In the particle size monitoring data during April 10^th to 11^th are typical dust weather. By using method 1, the experimental results are shown in Fig. 8. The contribution of road dust (green part) started to rise significantly from 20:00 on April 10^th, which is in line with the weather observation results (the dust weather started at 21:00 on April 10^th, with PM10 concentration of 459 µg/m³, peaked at 2084 µg/m³ at 2:00 on April 11^th, and ended at 19:00 on April 11^th with PM10 concentration dropping to 166 µg/m³, and lasted for a total of 22h; then by the influence of sand and dust reflux, PM10 concentration exists to rise again.) The modeling of the PM10 concentration, which was carried out in the past, proved that the model has some feasibility.

Fig. 8.

Pile-up histogram of 7 pollution sources (from April 10^th to 11^th)

Figure 9 shows the contribution of various pollution sources in all April, the horizontal axis corresponds from April 1^st to 30^th, and the vertical axis is the contribution of pollution sources. The black box in the figure is the period when the dust weather is more serious, which is consistent with meteorological observations. The figure shows that the contribution of various pollution sources fluctuates greatly, and the model needs to be further optimized.

Fig. 9.

Pile-up histogram of 7 pollution sources (from April 1^st to 30^th)

Analysis of the similarity: the results of calculating the Manhattan distance for the contribution results of the pollution sources are shown in Fig. 10, from which we can see that the overall similarity is consistent with the particle size spectral data, which indicates that the Random Forest-based particle pollutant traceability algorithm proposed in this study can fit the real dataset very well.

Fig. 10.

Similarity analysis of the results of pollution source contribution

4.4 Expert Experience

Since the raw data could not provide accurate reference values for the contribution of pollution sources, this study also got confirmation and advices from experts in the field of environmental protection, who considered that the relevant experimental results were basically in line with the actual situation.

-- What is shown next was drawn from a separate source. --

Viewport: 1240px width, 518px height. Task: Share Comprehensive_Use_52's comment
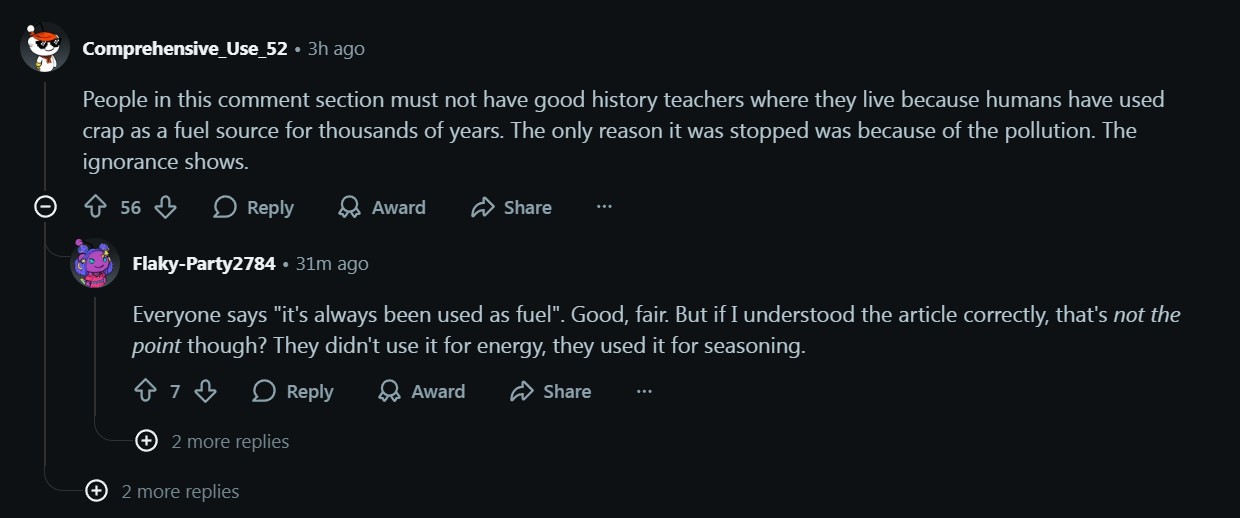click(511, 207)
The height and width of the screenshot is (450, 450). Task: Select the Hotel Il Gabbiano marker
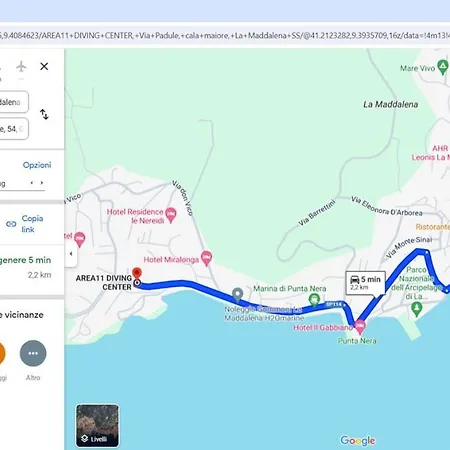click(x=360, y=327)
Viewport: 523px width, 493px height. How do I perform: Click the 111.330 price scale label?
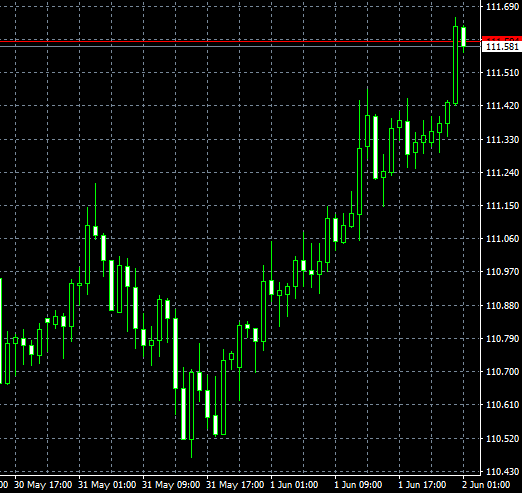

Through the case study on April 10, the experts believe that the conclusions of the model presented in this paper are consistent with the actual environment, the contribution ratio of different pollution sources is reasonably distributed, and the main pollution sources obtained are also consistent with the expert experience. The results of the proposed method are basically consistent with the traditional physicochemical methods, and our method has higher resolution and higher cost performance. At present, there is no particularly accurate numerical prediction, and it is hoped that more reasonable evaluation indicators can be explored through big data and machine learning.

5 Conclusion

By using of particle size data, this study combines machine learning and factor analysis methods to conduct in-depth research on traceability of atmospheric particulate pollutants, and the main contributions of this study are as follows: Firstly, this study analyzed particle size data and determined the distribution characteristics of particle size in different pollution sources; Secondly, a traceability model based on random forest and factor analysis was constructed to achieve the traceability of particulate pollutants using particle size data; Finally, through experimental comparison, case study and expert experience, the model was verified its effectiveness in the actual situation. This study is the first to use pollutant particle size data, which achieves high-resolution pollutant traceability compared to traditional chemical composition methods. This study introduces machine learning methods into traditional factor analysis method to improve processing efficiency and accuracy, providing a reference basis for air pollution control.

Due to the limitation of data acquisition, this study cannot obtain accurate pollution source contribution proportion data, so only pollution source spectrum data can be used for analysis, if many pollution source contribution proportion data can be obtained, the accuracy of the model can be further improved and the dependence on expert experience can be reduced.